In contrast my daughter recently visited the University of Iowa. We were told explicitly that that is no longer the practice. They had about 20 students all indicate that they are on track to graduate in 4 years. My daughter was sold.

As far as getting up to speed in math. I am sorry but it is very difficult to pack all the math you should have learned in High School into an engineering curriculum. This is why most schools have a pretty stringent math aptitude expectation for admission. They have to. Ability in math comes from doing problems (this is also true for the analytical side of engineering). You cannot get around that fact. At the end of the day it is about you and the math problem - not a group huge activity with your friends. Study sessions together can be useful but having a tutor is even better. You don't just do the math problems that were assigned. You do every one that you have time for and for which you have a solution (or a tutor to guide you).

Really making solutions widely available to problems is the best way to learn math (and the analytical portion of engineering). I actively seek out Instructor's Solution Manuals for my daughters' courses. I find it humorous that they say they are for instructor's use only.
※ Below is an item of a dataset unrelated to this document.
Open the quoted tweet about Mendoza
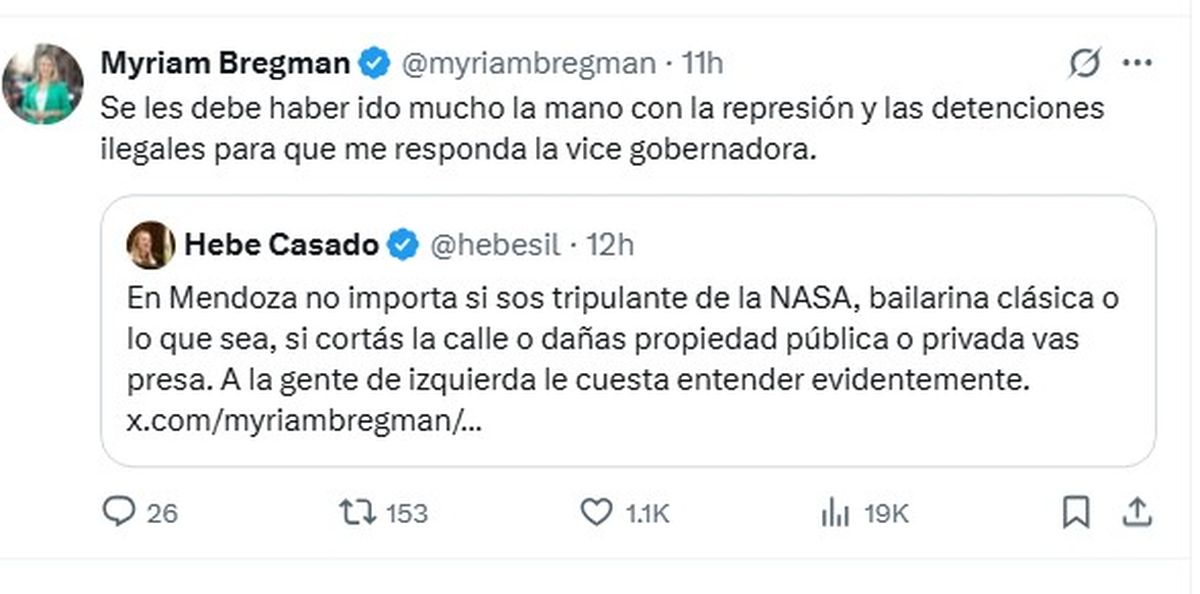pos(627,340)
Properly used that are the best preparation tool for math, science, and engineering. It is not about copying the answer for a few points of homework credit. It is about decoding what is actually being asked (sometimes math books are pretty obtuse) and dealing with those nagging exception problems that are not addressed in the text (Larson Algebra/Trig is notorious for this).

I remember when I was in school. We did not have nearly the level of resources available for learning. I would expect that engineering students today are far better than we were in my time. You can watch lectures for most courses in the first two years of an engineering program.

The most important to remember is that you should be spending at least 3 hours for every hour you are in class (college is a 50-60 hour job).